:: Information supplied ::
○ ○ ○ ○

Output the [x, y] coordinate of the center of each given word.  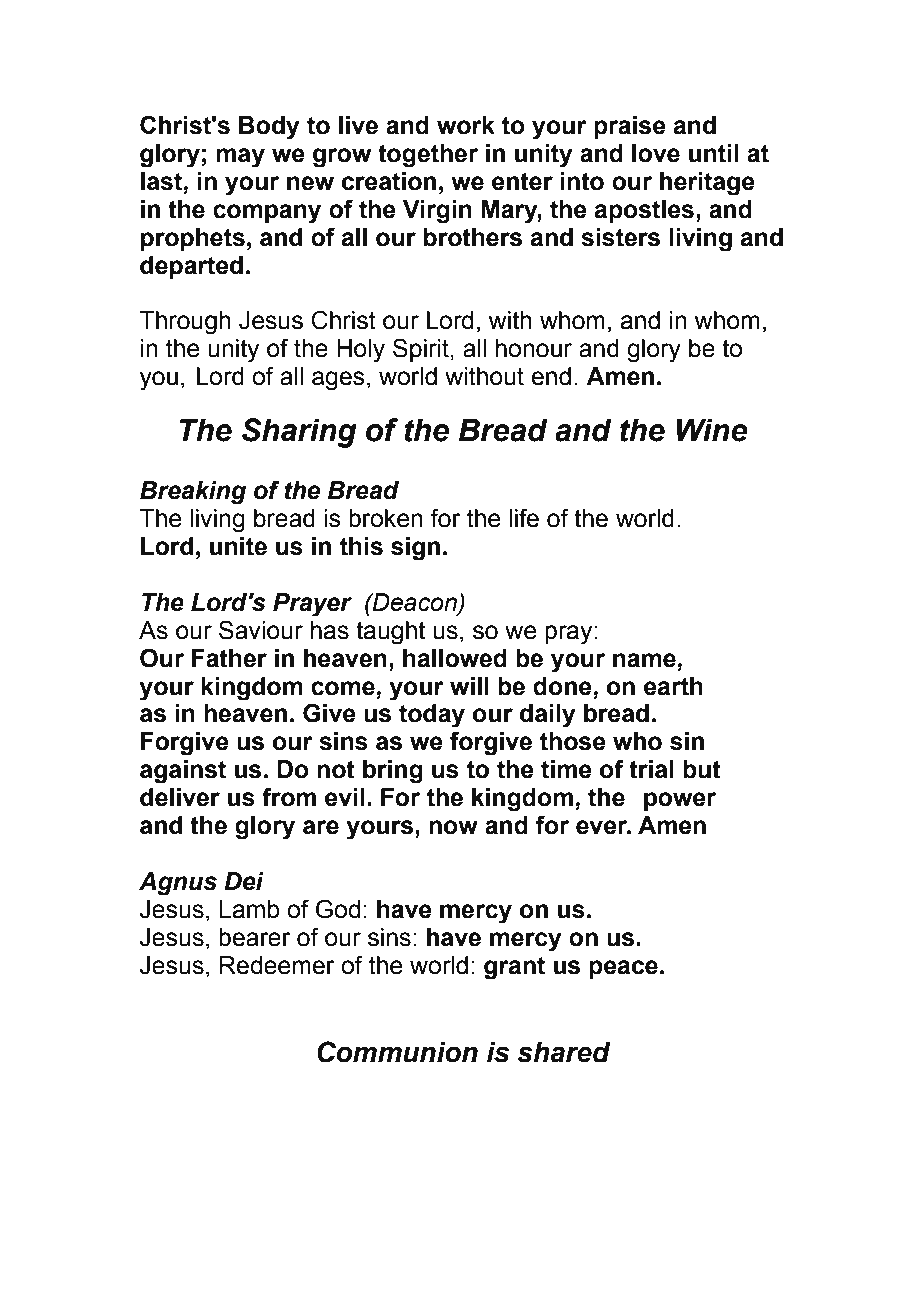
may [240, 158]
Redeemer [277, 965]
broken [386, 518]
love [656, 153]
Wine [712, 430]
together [428, 156]
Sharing [299, 433]
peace [623, 969]
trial [651, 769]
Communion [397, 1052]
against [183, 772]
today [432, 716]
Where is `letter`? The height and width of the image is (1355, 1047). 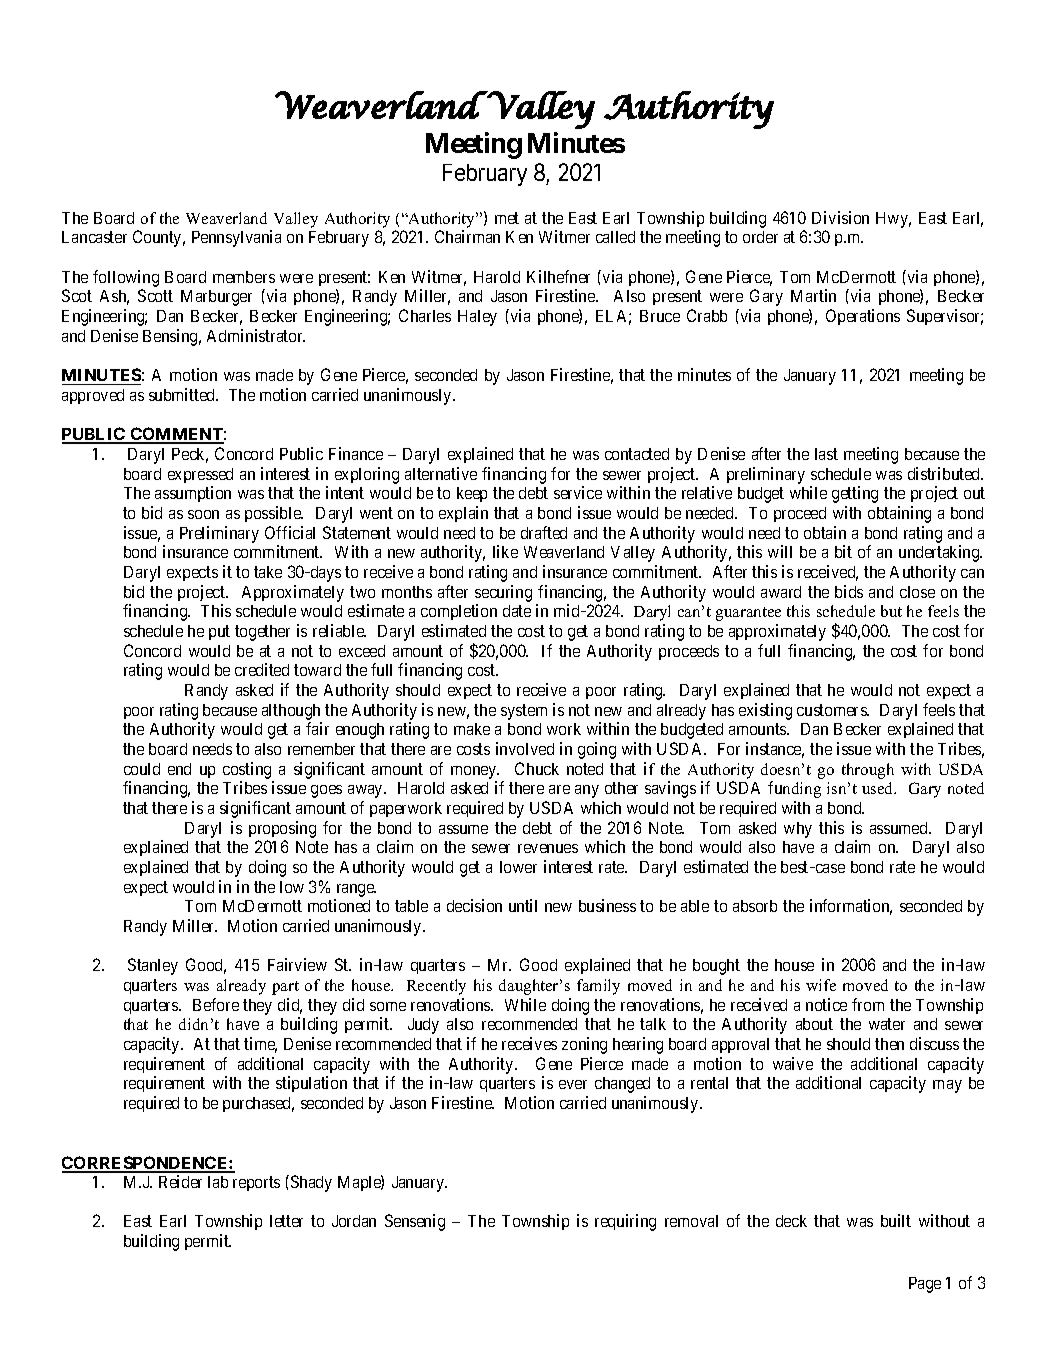 letter is located at coordinates (286, 1221).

○ ○ ○ ○

:: Short task ::
Arrange the entries from the line that contains "broken [386, 518]" through the line that contains "today [432, 716]" as a two-column CSV with the headers word and coordinates. Give one row per entry, with its text and its answer each in a single quoted field and any line breaks replaced by spaces.

:: Output for this exercise ::
word,coordinates
"broken","[386, 518]"
"love","[656, 153]"
"Wine","[712, 430]"
"together","[428, 156]"
"Sharing","[299, 433]"
"peace","[623, 969]"
"trial","[651, 769]"
"Communion","[397, 1052]"
"against","[183, 772]"
"today","[432, 716]"